Data records ->
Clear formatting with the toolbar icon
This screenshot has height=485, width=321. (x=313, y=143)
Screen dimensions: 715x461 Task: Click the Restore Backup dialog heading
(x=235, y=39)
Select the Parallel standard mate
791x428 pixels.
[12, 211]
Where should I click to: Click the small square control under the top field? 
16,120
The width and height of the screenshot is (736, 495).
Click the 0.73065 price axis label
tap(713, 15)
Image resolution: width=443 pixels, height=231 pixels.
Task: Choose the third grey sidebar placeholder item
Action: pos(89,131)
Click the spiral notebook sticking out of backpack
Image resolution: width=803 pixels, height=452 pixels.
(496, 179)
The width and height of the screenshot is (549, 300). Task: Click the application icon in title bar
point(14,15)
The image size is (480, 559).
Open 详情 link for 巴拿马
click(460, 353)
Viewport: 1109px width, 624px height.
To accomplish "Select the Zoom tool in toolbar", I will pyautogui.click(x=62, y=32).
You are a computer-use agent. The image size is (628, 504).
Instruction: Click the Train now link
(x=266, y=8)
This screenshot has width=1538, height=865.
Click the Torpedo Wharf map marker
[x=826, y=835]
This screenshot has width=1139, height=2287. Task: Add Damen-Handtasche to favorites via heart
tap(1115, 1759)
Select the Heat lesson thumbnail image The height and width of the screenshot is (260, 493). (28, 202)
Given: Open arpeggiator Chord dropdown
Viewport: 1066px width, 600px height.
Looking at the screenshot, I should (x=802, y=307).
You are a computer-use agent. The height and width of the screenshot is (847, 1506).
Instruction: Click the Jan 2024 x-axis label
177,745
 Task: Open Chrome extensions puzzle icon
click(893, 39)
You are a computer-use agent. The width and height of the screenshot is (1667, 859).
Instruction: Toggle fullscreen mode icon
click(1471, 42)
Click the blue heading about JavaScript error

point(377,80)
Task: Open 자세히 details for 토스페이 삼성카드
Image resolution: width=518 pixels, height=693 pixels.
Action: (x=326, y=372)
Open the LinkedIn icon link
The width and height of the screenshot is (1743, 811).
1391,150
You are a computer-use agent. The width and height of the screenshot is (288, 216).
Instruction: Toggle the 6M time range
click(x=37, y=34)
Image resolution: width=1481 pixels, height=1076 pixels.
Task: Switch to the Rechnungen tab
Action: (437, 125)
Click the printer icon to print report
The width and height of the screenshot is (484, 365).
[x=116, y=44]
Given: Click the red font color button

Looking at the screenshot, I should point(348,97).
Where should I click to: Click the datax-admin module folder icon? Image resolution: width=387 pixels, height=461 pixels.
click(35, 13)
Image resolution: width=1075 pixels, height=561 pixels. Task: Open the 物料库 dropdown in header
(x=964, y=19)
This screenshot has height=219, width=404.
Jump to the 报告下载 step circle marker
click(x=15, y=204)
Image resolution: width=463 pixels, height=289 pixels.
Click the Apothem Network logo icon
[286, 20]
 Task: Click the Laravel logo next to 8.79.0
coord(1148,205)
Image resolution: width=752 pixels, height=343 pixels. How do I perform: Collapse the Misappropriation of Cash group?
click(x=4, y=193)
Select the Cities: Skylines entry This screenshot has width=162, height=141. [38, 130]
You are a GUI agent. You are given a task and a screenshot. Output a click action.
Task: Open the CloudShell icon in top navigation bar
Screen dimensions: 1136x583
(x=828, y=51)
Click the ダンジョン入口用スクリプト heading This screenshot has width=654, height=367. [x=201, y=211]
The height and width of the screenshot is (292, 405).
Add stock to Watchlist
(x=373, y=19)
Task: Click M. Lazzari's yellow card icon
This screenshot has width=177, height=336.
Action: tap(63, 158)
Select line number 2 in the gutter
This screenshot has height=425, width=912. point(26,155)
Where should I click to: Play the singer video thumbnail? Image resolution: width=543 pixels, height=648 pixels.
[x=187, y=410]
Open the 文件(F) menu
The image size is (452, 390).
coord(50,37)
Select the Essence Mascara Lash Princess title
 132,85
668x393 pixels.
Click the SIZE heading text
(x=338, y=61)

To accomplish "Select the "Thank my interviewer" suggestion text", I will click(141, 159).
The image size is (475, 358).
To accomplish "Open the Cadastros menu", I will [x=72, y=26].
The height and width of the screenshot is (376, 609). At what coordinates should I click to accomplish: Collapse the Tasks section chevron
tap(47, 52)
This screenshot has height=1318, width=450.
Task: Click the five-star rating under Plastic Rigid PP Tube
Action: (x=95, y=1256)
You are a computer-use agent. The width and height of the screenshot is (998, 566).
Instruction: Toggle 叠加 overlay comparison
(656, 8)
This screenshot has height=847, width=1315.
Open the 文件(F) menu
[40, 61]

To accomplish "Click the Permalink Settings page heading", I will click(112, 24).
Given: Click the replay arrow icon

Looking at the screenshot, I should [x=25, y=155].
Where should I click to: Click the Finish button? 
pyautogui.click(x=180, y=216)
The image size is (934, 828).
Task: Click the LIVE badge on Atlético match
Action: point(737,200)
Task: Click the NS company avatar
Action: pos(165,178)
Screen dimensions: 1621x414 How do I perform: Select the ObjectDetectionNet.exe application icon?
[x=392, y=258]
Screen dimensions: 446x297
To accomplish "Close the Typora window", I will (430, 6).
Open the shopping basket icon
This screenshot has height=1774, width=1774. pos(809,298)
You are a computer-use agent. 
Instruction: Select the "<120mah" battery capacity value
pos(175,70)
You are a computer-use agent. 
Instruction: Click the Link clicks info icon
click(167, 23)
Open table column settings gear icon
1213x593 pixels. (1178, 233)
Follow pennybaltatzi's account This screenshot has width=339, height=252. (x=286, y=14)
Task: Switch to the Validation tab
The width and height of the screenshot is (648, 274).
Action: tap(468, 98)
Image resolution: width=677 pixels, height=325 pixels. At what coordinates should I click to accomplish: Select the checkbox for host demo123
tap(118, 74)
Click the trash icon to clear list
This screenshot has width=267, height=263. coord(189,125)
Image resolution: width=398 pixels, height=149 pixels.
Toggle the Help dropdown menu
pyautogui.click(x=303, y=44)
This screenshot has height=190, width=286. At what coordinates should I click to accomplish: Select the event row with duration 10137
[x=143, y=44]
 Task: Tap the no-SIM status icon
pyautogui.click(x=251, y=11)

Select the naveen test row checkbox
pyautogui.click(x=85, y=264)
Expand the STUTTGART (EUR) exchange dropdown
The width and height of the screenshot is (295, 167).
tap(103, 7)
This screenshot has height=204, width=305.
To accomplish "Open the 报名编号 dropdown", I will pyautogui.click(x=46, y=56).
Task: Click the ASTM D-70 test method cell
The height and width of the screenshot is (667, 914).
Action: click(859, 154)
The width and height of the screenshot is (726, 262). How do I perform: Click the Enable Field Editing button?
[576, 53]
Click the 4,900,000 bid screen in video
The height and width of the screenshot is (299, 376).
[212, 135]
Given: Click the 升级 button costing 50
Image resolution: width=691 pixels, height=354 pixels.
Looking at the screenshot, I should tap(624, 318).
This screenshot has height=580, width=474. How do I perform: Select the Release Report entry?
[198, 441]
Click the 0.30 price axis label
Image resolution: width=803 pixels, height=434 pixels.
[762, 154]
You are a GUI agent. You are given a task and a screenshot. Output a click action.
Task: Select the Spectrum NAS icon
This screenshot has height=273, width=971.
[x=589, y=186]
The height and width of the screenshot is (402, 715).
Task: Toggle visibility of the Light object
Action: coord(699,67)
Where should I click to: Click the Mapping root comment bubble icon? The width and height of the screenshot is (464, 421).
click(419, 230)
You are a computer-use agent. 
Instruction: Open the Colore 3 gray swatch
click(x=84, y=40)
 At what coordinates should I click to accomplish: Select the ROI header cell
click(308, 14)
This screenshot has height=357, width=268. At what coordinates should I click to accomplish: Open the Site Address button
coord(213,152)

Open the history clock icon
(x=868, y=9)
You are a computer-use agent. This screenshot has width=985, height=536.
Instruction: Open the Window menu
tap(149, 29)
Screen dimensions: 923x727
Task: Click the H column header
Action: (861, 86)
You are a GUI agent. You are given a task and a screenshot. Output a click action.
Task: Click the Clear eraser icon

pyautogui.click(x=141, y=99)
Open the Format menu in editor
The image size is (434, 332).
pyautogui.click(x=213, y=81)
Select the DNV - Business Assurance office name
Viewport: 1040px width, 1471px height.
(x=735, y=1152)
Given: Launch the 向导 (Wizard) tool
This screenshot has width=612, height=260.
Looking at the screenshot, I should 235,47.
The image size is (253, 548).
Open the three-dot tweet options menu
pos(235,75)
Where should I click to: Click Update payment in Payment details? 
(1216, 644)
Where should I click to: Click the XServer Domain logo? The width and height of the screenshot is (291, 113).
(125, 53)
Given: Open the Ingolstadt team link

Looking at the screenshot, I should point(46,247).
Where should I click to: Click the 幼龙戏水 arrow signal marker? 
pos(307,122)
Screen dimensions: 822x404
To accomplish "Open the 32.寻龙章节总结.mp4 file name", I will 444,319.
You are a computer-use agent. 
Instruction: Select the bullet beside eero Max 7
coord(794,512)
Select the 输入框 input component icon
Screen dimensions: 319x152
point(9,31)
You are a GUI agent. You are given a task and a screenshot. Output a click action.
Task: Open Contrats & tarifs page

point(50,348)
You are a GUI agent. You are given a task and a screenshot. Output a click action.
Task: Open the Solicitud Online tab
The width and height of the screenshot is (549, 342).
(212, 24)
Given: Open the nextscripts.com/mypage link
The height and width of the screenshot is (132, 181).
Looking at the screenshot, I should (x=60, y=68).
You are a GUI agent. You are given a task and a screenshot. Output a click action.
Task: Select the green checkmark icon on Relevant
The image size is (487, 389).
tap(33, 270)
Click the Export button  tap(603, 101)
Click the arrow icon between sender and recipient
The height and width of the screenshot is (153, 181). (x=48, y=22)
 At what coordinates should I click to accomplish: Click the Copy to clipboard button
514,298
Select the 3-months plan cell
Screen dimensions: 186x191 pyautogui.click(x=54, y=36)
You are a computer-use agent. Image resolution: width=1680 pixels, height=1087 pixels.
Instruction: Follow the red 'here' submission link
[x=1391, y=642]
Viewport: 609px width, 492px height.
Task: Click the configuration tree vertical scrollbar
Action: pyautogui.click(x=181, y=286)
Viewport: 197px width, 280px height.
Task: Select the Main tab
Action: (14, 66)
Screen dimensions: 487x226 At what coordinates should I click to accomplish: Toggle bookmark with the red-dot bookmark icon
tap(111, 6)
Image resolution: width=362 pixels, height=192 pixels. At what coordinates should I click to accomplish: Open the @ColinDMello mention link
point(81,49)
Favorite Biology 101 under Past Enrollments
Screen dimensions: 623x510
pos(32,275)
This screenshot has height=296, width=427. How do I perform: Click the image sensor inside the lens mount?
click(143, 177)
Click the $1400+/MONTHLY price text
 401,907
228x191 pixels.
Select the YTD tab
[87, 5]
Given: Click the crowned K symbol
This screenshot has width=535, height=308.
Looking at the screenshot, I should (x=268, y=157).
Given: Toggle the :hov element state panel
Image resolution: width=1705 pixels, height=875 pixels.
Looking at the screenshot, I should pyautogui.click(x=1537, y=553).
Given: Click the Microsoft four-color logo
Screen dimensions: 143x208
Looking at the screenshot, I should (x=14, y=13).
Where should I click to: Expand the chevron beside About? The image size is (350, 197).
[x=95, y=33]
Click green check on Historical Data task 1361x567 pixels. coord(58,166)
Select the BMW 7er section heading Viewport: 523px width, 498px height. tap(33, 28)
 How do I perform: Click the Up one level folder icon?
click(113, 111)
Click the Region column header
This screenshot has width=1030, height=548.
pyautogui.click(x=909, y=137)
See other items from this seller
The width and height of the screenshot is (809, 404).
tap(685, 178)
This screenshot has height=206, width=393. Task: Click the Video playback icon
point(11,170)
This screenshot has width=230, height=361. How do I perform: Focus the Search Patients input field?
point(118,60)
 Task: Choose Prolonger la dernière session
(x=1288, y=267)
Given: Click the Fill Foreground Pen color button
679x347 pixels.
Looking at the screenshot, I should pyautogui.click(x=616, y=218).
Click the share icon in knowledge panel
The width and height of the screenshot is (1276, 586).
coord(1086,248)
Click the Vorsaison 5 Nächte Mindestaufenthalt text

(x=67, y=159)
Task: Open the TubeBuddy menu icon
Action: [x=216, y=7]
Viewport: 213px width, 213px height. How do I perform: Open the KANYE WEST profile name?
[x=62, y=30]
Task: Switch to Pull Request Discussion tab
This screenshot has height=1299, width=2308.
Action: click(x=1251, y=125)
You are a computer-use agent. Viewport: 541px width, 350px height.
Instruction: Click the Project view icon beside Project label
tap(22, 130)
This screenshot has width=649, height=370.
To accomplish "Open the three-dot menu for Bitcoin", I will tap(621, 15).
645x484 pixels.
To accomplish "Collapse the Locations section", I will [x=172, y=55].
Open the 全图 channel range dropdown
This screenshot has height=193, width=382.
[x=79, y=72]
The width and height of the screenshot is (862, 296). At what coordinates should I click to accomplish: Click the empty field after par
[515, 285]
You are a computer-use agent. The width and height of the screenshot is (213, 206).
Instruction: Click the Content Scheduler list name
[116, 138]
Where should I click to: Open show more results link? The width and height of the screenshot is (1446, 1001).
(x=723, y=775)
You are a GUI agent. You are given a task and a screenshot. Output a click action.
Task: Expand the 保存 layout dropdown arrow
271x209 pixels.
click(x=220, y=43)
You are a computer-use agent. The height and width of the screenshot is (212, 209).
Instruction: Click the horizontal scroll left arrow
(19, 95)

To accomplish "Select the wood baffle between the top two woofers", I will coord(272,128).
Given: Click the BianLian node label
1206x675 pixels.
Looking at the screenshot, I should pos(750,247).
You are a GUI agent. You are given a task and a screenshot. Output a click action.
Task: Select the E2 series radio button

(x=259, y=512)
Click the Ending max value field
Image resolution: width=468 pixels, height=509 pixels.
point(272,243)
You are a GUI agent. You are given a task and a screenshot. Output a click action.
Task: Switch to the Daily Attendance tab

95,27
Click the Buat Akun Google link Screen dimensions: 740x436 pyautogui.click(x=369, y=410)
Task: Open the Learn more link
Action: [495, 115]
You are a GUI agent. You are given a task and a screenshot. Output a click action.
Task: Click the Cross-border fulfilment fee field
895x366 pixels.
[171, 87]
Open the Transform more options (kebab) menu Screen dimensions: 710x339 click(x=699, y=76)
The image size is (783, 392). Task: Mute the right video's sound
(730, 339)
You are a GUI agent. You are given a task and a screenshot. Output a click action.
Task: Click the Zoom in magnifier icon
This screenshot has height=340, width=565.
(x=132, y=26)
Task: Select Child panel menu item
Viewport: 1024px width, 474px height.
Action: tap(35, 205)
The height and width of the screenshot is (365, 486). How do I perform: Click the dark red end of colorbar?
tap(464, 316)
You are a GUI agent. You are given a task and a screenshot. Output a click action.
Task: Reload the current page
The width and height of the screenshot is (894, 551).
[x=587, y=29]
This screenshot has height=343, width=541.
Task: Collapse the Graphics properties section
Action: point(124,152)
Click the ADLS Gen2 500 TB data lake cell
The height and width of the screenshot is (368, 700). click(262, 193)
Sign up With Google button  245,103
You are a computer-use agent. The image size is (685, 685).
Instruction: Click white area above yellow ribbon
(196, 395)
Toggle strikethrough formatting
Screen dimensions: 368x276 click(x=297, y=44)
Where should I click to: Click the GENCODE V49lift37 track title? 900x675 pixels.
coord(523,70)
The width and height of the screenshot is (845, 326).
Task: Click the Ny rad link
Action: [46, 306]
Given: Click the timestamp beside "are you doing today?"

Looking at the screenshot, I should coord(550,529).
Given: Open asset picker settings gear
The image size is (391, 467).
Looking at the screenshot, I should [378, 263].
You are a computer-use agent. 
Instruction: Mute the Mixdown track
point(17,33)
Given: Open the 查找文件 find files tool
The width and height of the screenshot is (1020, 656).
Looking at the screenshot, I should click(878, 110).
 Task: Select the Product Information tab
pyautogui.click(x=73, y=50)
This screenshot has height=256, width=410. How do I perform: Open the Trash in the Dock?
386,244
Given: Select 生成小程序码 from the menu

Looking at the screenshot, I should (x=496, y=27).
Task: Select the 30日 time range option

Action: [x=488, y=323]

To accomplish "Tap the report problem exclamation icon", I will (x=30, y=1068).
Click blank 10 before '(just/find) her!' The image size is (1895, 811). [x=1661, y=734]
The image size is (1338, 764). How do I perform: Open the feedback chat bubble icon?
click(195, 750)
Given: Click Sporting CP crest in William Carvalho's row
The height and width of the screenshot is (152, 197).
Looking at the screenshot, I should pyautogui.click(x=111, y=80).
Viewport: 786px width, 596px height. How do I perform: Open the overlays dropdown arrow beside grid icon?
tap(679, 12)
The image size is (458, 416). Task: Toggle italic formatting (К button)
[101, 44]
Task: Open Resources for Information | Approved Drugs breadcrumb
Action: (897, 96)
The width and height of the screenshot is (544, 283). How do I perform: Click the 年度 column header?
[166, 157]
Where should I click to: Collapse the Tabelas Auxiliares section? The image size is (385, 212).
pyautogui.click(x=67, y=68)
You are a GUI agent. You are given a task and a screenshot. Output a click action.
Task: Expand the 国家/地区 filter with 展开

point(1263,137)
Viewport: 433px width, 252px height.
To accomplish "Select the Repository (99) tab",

Required work -> Find and copy each line in the material above where the string "Zoom" occurs.

Solution for this exercise ->
To accomplish "Select the Zoom tool in toolbar", I will pyautogui.click(x=62, y=32).
Task: Click the Zoom in magnifier icon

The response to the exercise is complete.